Adelson explained initial strategy was to significantly increase the number of ‘live’ events on national television in the USA while significantly increasing the digital media, social media and grassroots marketing behind the enhanced schedule of events. The concept was to direct all of these efforts at a new audience – The Millennials – to target potential fans, ages 18-35,” he said.
“This was not intended to be a slap in the face to the current fans, but the focus was to attract a new generation of fans to bring newfound enthusiasm and interest to the sport,” noted Adelson. “There was resistance from many in the old guard of the industry. In fact, the media itself covering the sport at leading outlets, tended to reflect the current audience, older and set in their ways.
“The theory advanced by some of the old guard was to actually keep the sport going by promoting to the current fans, so not to lose them. Of course, you don’t want to alienate your hardcore fans, but they’re obviously not the long-term future of horse racing and, in reality, they are generally passionate about the sport and they’re probably not going anywhere,” said Adelson, who spearheaded the broadcasting efforts from 2011-2014 and pointed all of TJC’s digital assets in a meaningful direction.
The initiative was dubbed “America’s Best Racing,” and a small group of dedicated souls set out to create programming that did exactly that, span and integrate all forms of traditional and new media with a coordinated PR and communications strategy. The new programming included network television production.
“And I spent a great deal of time as the Executive Producer for the 10-part “Jockey Club on Fox” series in 2014, and had the opportunity to work with NBC Sports in 2012 and 2013 on “The Road to the Kentucky Derby” and their “Summer at Saratoga” series.
Adelson worked closely with the Breeders’ Cup on their television ventures, developing consistent messaging, a cross-platform media strategy and day-to-day content.

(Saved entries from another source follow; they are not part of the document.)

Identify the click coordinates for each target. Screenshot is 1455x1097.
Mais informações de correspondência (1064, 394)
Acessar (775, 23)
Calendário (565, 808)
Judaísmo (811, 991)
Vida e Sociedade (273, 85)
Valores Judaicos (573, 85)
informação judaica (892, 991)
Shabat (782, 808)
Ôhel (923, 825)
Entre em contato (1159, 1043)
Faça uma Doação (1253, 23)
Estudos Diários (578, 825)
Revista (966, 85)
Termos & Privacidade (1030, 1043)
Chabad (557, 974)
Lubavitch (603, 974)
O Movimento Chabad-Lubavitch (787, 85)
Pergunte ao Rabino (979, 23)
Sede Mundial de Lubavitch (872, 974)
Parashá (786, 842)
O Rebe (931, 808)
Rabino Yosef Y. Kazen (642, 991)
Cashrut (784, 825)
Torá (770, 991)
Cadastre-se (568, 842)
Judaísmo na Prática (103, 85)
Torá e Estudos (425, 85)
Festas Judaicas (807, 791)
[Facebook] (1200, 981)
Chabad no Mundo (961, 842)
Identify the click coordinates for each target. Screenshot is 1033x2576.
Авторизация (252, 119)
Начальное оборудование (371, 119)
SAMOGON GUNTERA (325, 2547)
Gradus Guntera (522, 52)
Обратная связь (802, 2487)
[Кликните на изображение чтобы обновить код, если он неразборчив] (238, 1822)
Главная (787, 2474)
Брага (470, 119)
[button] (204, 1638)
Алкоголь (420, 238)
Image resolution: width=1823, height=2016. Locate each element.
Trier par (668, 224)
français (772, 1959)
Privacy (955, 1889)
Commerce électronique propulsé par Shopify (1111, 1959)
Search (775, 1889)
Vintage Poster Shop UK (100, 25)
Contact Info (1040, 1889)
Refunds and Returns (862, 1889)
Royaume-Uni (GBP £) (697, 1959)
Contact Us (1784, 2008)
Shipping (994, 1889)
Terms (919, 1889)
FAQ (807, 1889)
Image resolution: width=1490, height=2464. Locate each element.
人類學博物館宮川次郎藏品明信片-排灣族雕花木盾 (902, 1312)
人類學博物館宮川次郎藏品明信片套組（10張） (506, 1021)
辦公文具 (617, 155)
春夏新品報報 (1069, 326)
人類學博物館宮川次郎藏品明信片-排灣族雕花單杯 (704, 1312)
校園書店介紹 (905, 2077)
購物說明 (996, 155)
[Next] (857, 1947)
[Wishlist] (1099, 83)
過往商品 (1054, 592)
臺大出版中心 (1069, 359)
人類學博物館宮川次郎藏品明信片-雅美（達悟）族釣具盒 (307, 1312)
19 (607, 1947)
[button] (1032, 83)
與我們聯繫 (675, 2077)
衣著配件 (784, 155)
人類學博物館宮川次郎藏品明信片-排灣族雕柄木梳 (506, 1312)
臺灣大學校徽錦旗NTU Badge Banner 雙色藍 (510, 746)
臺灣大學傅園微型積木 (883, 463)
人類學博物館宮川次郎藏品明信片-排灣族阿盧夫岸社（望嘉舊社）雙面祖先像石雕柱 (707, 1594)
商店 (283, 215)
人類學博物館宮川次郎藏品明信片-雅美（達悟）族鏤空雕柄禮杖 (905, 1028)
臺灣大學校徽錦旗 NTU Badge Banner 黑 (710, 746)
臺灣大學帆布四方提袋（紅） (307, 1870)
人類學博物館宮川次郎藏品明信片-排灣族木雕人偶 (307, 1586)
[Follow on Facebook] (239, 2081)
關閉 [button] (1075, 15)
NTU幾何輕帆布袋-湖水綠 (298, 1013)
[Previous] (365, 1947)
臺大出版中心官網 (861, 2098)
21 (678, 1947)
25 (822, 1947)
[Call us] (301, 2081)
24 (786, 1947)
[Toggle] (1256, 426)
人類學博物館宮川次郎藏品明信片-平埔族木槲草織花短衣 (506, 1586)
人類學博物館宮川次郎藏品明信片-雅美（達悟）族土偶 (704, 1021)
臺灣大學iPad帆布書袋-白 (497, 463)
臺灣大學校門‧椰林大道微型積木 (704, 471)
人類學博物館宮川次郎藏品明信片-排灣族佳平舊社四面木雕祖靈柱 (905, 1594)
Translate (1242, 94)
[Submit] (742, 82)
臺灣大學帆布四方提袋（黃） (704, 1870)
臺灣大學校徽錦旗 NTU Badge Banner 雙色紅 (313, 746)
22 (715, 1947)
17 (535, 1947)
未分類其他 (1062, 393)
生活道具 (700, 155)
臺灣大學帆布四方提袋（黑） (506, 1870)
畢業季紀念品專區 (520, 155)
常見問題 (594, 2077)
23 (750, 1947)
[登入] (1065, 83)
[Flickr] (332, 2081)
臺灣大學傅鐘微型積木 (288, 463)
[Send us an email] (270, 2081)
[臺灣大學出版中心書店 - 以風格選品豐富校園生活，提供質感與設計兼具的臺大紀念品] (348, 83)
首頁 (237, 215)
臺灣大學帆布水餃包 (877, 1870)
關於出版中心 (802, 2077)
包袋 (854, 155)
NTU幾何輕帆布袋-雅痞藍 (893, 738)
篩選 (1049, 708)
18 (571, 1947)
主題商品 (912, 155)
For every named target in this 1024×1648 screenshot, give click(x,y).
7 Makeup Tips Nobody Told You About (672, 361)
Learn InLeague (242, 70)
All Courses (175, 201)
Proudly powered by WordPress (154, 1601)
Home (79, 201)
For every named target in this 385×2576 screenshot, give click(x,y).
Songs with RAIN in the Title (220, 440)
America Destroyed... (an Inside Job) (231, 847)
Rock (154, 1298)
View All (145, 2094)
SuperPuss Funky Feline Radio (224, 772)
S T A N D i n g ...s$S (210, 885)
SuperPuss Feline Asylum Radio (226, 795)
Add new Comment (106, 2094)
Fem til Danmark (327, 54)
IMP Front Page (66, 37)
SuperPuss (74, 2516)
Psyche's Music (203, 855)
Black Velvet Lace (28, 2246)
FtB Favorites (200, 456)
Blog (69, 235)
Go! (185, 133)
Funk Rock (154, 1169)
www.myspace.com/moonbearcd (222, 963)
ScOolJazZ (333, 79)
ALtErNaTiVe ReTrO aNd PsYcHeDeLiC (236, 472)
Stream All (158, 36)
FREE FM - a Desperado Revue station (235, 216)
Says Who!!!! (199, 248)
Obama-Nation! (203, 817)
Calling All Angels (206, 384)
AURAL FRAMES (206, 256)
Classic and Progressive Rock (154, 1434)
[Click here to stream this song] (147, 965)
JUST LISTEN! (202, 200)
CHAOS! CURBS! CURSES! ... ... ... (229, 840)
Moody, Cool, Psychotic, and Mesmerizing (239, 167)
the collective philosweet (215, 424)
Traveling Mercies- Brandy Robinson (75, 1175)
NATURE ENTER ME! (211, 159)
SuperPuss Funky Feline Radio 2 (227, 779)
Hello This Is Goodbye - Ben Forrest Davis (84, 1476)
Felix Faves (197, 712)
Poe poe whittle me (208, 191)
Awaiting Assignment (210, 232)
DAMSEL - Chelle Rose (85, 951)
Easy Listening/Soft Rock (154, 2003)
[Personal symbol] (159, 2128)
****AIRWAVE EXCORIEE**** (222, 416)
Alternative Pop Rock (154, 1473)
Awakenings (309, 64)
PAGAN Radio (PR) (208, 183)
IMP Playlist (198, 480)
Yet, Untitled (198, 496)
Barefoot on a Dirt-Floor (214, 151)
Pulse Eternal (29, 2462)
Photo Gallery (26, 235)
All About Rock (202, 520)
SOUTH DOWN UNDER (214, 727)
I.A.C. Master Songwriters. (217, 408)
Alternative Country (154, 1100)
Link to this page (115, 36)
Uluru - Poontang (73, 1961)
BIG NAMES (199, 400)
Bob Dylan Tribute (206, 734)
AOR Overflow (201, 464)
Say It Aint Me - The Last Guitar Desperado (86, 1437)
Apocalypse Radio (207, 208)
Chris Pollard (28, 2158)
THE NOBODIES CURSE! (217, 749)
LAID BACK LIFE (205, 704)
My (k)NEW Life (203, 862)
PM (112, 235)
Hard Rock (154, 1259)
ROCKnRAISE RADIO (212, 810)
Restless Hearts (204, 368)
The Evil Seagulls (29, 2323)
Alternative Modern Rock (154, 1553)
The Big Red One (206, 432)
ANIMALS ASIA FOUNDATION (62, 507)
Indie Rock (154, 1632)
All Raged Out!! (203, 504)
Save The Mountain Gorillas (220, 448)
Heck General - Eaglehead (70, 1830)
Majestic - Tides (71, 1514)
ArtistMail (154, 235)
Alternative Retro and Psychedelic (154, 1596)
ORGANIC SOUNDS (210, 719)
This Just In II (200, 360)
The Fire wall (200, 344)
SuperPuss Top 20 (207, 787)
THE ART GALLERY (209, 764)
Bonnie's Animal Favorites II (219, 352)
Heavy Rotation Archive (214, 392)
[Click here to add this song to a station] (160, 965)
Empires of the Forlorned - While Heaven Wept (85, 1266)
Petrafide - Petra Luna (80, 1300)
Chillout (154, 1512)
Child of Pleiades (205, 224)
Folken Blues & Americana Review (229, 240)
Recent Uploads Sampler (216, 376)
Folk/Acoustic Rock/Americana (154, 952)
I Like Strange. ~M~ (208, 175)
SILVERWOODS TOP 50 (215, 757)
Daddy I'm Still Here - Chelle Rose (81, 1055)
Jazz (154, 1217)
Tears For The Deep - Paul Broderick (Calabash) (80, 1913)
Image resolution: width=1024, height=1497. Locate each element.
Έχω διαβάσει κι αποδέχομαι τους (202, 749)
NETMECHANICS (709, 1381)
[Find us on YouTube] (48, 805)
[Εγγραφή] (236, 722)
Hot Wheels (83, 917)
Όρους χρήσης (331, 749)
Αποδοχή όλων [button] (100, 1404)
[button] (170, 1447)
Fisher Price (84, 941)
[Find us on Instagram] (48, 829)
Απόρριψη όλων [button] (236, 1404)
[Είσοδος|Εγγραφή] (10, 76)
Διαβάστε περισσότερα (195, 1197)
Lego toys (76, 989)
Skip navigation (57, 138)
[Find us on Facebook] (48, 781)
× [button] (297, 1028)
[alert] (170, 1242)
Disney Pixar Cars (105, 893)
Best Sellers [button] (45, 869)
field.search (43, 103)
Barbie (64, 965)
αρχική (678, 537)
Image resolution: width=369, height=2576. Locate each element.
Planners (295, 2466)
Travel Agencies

While The Jockey Club’s efforts over the past few years deserve praise, the horse racing industry still struggles to cultivate new fans. The wonderment of a day at the races at the jewel tracks of Gulfstream (Miami/Ft. Lauderdale), Keeneland (Lexington, Kentucky), Santa Anita (Arcadia, California), Del Mar (Del Mar, California, near San Diego) and Saratoga Race Course (Saratoga Springs, NY)
is offset by the absolute turn-off to fans from the aging facilities such as Pimlico (Baltimore, Maryland) or Aqueduct Raceway (Jamaica, NY).
The family friendly environment of a summer day at Saratoga or an early autumn afternoon in the paddock area at Belmont (Elmont, NY), just can’t be compared to the more common experience of a fan who frequents some of the hundreds of other tracks that are better described as a dull, dim, smoke-filled room, where some a group of railbirds personify a stereotype that the horse racing industry can not dismiss.
The answer is to keep on keepin’ on.
The mass media efforts forged by The Jockey Club need to be complemented by constant investment by the tracks themselves. Better facilities are a must, highlighted by much better food and drink offerings, luxury suites and easy access points. To that point, Gulfstream has even opened an adjacent shopping mall, The Village at Gulfstream Park, to enhance the experience of the railbirds with their credit cards readily available.
Of course, the influx of casino gambling, slot machines, sports gaming, whether the actual – call it eventual – wagering on sports or simple Fantasy Sports offerings such as the concepts being floated by Monmouth Park in New Jersey, will all supply the race tracks with opportunities to supplement revenue.
What can not be lost in the shuffle is to focus on the ticket holder and the door-to-door experience for a fan, young or old, spending their hard-earned dough at a day at the races.